TASK DIRECTIONS: Lines outside the range are not wanted. Give again exactly the lines between the line holding "Mylos (Voudhia Bay) (26, 475)" and the line holding "You are a GUI agent. The screenshot is 1024×2291.", inclusive, from the listing below.

DATA EXTRACT:
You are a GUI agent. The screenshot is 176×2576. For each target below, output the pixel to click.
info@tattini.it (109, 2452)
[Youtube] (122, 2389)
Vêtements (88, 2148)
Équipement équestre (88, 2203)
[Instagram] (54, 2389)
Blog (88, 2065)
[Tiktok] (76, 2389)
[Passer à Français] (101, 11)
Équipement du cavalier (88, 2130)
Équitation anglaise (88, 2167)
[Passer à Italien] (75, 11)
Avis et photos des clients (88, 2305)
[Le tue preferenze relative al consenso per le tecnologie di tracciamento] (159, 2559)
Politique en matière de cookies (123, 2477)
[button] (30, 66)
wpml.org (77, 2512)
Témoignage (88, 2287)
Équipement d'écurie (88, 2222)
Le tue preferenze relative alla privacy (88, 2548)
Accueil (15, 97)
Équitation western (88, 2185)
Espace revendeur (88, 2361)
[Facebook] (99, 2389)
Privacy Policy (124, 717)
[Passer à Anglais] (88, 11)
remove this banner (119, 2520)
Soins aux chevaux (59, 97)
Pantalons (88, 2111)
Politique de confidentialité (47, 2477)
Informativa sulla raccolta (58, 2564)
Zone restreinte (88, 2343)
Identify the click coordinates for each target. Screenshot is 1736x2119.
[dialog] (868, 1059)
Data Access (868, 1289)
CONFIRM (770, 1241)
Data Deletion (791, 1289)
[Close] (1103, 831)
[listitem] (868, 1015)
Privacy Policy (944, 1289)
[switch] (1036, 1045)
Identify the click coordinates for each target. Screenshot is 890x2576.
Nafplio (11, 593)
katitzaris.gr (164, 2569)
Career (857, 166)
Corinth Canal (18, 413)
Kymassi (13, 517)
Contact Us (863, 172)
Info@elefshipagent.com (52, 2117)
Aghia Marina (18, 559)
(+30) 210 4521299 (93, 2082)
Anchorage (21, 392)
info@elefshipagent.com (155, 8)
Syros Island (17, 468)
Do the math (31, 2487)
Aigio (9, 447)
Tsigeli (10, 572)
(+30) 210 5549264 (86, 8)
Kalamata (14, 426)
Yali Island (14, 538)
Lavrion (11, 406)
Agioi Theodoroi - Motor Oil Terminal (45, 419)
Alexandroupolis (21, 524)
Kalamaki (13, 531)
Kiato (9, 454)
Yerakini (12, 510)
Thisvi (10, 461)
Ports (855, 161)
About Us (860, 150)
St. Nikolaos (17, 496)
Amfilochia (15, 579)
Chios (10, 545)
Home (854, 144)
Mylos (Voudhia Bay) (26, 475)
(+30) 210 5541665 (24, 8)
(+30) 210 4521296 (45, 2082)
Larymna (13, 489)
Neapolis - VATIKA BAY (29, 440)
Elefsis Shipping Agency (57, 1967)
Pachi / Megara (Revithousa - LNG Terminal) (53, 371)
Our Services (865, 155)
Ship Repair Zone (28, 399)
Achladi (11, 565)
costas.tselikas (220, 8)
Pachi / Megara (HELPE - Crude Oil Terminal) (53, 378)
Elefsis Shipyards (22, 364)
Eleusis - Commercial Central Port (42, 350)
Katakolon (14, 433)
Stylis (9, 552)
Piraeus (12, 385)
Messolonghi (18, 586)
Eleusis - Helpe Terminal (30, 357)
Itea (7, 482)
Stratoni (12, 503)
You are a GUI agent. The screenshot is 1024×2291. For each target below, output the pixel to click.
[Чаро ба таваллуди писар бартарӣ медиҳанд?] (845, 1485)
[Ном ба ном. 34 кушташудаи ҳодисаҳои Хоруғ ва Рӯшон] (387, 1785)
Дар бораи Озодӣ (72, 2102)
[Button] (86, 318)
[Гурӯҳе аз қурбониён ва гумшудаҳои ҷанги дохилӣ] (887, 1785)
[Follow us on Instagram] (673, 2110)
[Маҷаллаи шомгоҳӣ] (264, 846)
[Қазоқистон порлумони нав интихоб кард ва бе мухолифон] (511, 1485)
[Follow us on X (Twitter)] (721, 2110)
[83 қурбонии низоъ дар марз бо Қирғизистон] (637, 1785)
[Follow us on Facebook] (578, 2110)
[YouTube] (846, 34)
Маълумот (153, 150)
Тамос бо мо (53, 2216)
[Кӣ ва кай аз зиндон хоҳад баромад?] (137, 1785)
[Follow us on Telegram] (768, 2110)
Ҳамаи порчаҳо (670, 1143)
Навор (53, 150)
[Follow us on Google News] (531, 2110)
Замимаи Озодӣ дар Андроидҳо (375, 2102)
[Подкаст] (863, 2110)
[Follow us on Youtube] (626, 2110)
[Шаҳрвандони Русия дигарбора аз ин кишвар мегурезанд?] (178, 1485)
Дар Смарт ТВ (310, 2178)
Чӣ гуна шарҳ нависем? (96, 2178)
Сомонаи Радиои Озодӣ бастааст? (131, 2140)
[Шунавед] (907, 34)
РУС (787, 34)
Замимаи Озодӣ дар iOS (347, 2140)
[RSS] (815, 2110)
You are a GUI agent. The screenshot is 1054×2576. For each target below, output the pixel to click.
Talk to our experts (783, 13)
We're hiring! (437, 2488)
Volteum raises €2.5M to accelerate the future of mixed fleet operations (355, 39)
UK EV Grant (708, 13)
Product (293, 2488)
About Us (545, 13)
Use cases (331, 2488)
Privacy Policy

RESULT FOR THIS TASK:
Mylos (Voudhia Bay) (26, 475)
(+30) 210 5541665 (24, 8)
(+30) 210 4521296 (45, 2082)
Larymna (13, 489)
Neapolis - VATIKA BAY (29, 440)
Elefsis Shipping Agency (57, 1967)
Pachi / Megara (Revithousa - LNG Terminal) (53, 371)
Our Services (865, 155)
Ship Repair Zone (28, 399)
Achladi (11, 565)
costas.tselikas (220, 8)
Pachi / Megara (HELPE - Crude Oil Terminal) (53, 378)
Elefsis Shipyards (22, 364)
Eleusis - Commercial Central Port (42, 350)
Katakolon (14, 433)
Stylis (9, 552)
Piraeus (12, 385)
Messolonghi (18, 586)
Eleusis - Helpe Terminal (30, 357)
Itea (7, 482)
Stratoni (12, 503)
You are a GUI agent. The screenshot is 1024×2291. For each target below, output the pixel to click.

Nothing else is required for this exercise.